When families become too busy, though, they run the risk of becoming quite dizzy. There are limits to how busy we can be and still function effectively in line with our true priorities. Too much busy-ness creates a sort of mental fog, resulting in hasty judgments based on superficial observation and poor reasoning. In other words, your family may be so busy that you as the parent are not clear about what your family is doing, why your family is doing it, and if it is worth the time, effort and strain of doing it.
We need to stop being busy long enough to recharge our vitality and our spirit, to relax enough to nurture our emotional balance. Being too much on the go promotes intolerance, impatience and thoughtless “knee-jerk” emotional reactions that drive us to hurt those we love.
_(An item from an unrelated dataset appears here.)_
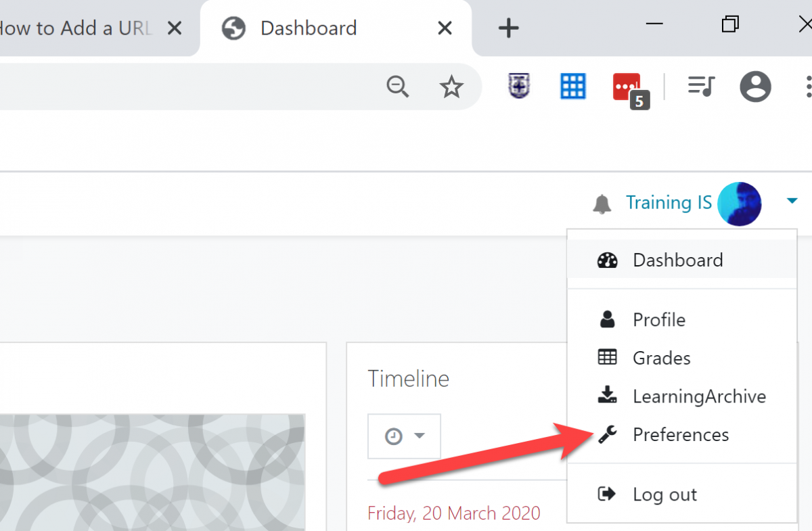Open the blue grid apps extension
This screenshot has width=812, height=531.
coord(573,86)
You need to ask yourself if getting one more thing done is worth another war in your household.
You either entrust your family’s well-being to your calm clarity or to blind chaos and confusion. To tell if you are too busy, look for the following 5 signs:
- Much expressions of irritation, annoyance, impatience, discouragement, overwhelm or fatigue
- Exhibitions of much harsh, sharply critical, cutting speech
- Relationship breakdowns within the family
- Emotional meltdowns by one or more family members
- Physical injuries and costly mistakes due to rushing
If you see any of this going on, stop trying so hard to control your children, your mate, or your life. Instead, let go. Instead of pushing yourself or anyone else to get to the next thing, give yourself some quiet time to consider what needs not doing. Take some quality time with your family – time when you are doing very little but enjoying and appreciating the blessing of just having one another in your lives.
Reducing the amount of busy-ness in your family to just the right amount requires that you stop to take time to consider exactly what you are doing and what the costs and benefits of each activity really amount to. This will give you the perspective you need to make healthy and practical changes in line with your true priorities. For instance, you just might find that getting your son to T-ball, which he really does not like anyway, is placing so much of strain on you both that you are not getting along and his asthma and your migraines are returning.
When you begin to work on getting control of your degree of busy-ness, you may very likely confront your addiction to staying too busy as a means of escaping rather than facing your problems. At that point, be honest with yourself. Self-honesty is the first step out of destructive addiction.